Sergei Prokofiev

1891 - 1953

Russian

Summary

Sergei Prokofiev received his first piano instruction from his mother, who also encouraged composing. After studies with Gliere, he passed the entrance examination at the St. Petersburg Conservatory. There he studied with Rimsky-Korsakov and Liadov.

He formed a lasting relationship with Sergei Diaghilev, who arranged his first performance outside Russia (Rome, 1915). The opera The Love of the Three Oranges and the Third Piano Concerto were premiered in Chicago in 1921. In Paris, where Prokofiev settled, Diaghilev produced his ballets during the years 1921-32.

After returning to Russia, he composed Peter and the Wolf, the opera War and Peace, and the ballets Romeo and Juliet and Cinderella.

He died in 1953.

Biography

Sergei Prokofiev was born in 1891 at a rural estate in what is now Ukraine. His father was an engineer, his mother a pianist who gave her son his first piano lessons and transcribed his earliest compositions. After lessons with the composer and pianist Reinhold Gliére, Prokofiev was admitted to the Saint Petersburg Conservatory in 1904 to study piano, composition, and conducting.

In 1911, music critic Alexander Ossovsky helped Prokofiev obtain the offer of a contract from P. Jurgenson, the music publishing house of Tchaikovsky. He travelled to Paris and London where he first encountered Sergei Diaghilev, the ballet impresario, who commissioned Chout (The Buffoon). World War I led Prokofiev to return to studies at the Saint Petersburg Conservatory, but with revolutions shaking Russia in 1917, he departed for the US.

☆ ☆ ☆ ☆ ☆

■ **Directions**
a) List every composition by Prokofiev that the Prokofiev profile names.
b) Write the next part of the Prokofiev profile, starting after its final sentence.

■ **Material provided**
☆ ☆ ☆ ☆ ☆

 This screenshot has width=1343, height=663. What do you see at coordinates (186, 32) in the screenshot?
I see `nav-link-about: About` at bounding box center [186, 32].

☆ ☆ ☆ ☆ ☆

■ **Task responses**
a)
- The Love of the Three Oranges
- Third Piano Concerto
- Peter and the Wolf
- War and Peace
- Romeo and Juliet
- Cinderella
- Chout (The Buffoon)

b)
There he gave performances and accepted a commission from Chicago Opera to write The Love for Three Oranges; he conducted its premiere in 1921. He returned to Europe to compose before undertaking a concert tour in the Soviet Union, where his opera The Love for Three Oranges was produced at the Mariinsky Theatre. By 1929 his final ballet for Diaghilev, The Prodigal Son, premiered in Paris with George Balanchine's choreography.

His performances in the US and Europe in the early 1930s were hampered by the Depression, as were productions of ballets and operas. Returning to the Soviet Union, he composed his first film music, Lieutenant Kijé. From the Kirov in Leningrad (formerly the Mariinsky in Saint Petersburg), he received a commission for the ballet Romeo and Juliet. Before its premiere, the production was moved to the Bolshoi in Moscow, and in 1936, after Prokofiev had moved to the city, he wrote one of his most popular works, Peter and the Wolf. By 1938, he had completed the score to Sergei Eisenstein's film, Alexander Nevsky; Prokofiev later reworked the music into a successful concert cantata.

During World War II, Prokofiev embarked on composing an opera from Tolstoy's War and Peace, as well as the ballet Cinderella, his fifth symphony, and another film with Eisenstein, Ivan the Terrible.

The end of the war brought changes to government policies. In 1948, the Soviet Union's principal executive committee, the Politburo, denounced Prokofiev, along with Shostakovich, Khachaturian, Popov, and Myaskovsky, for their "formalism" — they ignored the "basic principles of classical music" in favor of "cacophony." As a result, some of Prokofiev's recent works were banned. Performers cautiously avoided programming his other pieces. He chose to appear in public less but continued to compose. In 1950, a young Mstislav Rostropovich premiered Prokofiev's Cello Sonata in C. Rostropovich also premiered the reworked Symphony-Concerto in 1952, the same year as the premiere of his seventh symphony, his last.

In declining health, Prokofiev died on March 5, 1953.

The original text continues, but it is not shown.